Polls and the media have consistently pegged young people as politically apathetic, an image that many would say Princeton students uphold. But with two Princeton alumni – Bill Bradley '65 and Steve Forbes '70 – vying for the presidency, students seem more interested in politics than usual.

That interest just doesn't always translate into activism.


"I don't think that the fact that these guys went to Princeton affects people's opinions of them, but it does affect general interest in the campaign," said Walker Wright '00, who worked on the Bradley campaign in Iowa this summer.

"It is tough to get people mobilized," College Democrats president Courtney Weiner '01 said. However, as the race heats up, both "Students for Gore" and "Students for Bradley" groups are being organized, she explained.

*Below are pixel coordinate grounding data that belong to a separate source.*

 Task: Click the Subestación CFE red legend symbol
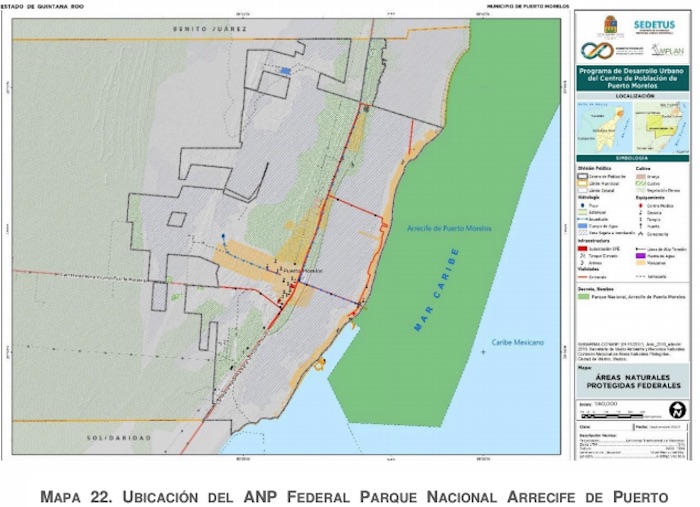(x=583, y=248)
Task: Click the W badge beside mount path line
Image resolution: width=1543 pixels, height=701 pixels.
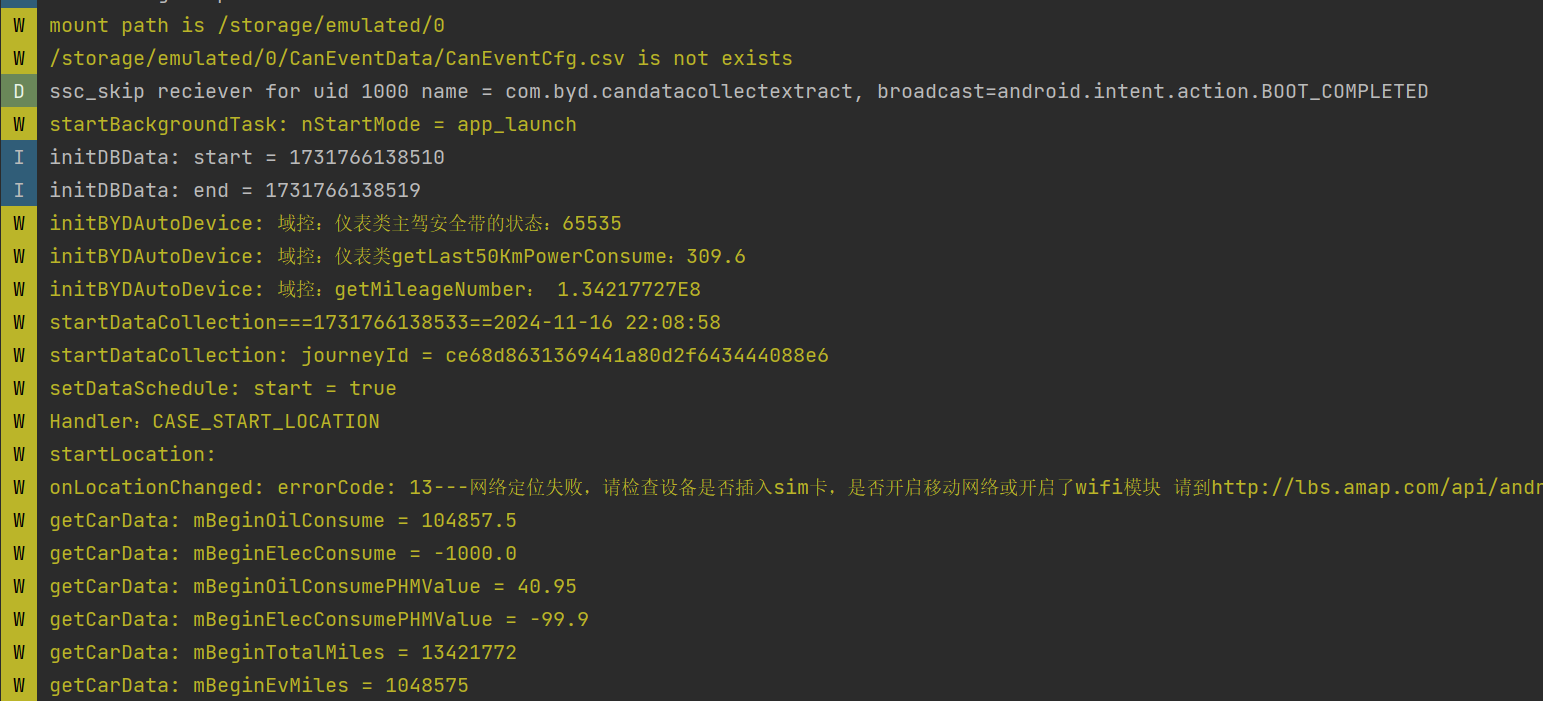Action: tap(18, 26)
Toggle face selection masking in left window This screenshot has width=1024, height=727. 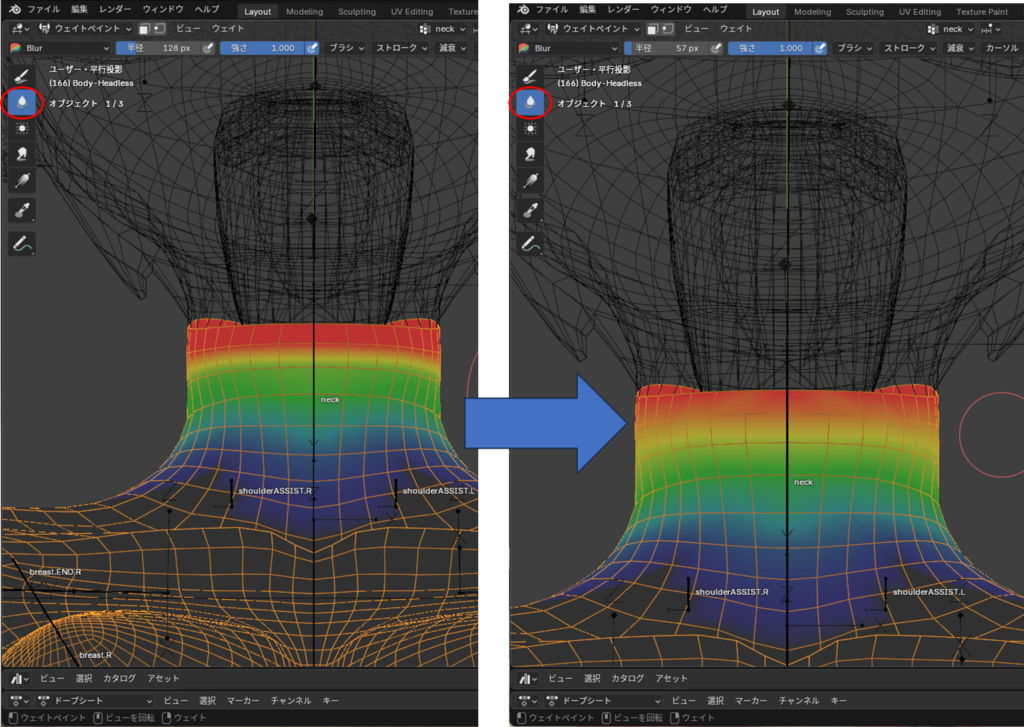(144, 29)
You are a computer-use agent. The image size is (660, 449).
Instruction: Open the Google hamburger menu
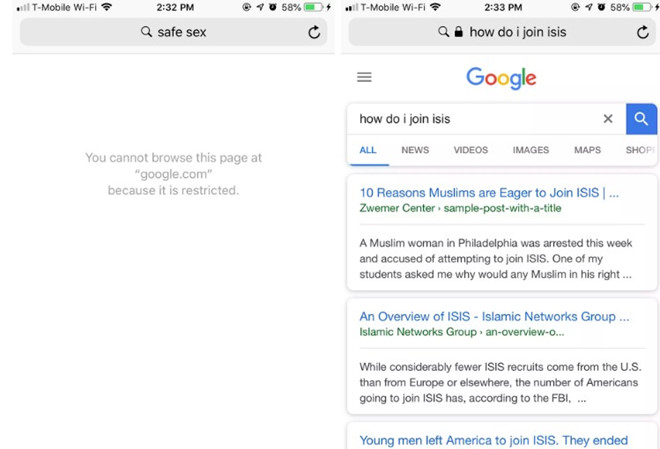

According to Nick Allison '01, an organizer of Students for Bradley, the national Bradley campaign is excited to have a campus group. "They have been pushing very hard," he said of campaign officials.


Tyler Chaise, who is heading campus outreach for the Bradley campaign, gave more credit to students for the formation of the group. "Students are organizing themselves. We are just here to make sure they get all the help they need," he said.

The Students for Gore group is headed by Allison Burmeister '02, who said she is not fearful of the natural inclination of many Princetonians to favor Bradley. Although Bradley's status as an alumnus, a basketball player and a New Jersey resident gives him an edge in this area, Gore has greater appeal nationally, she said.

However, Burmeister noted that "Bradley has definitely made the Gore campaign work harder."



According to College Republicans president Tiffany Madigan '00, some of the group's members are "fervent about lesser-known candidates." However, she explained that Forbes is definitely drawing alumni interest because his ideas are "intellectually stimulating."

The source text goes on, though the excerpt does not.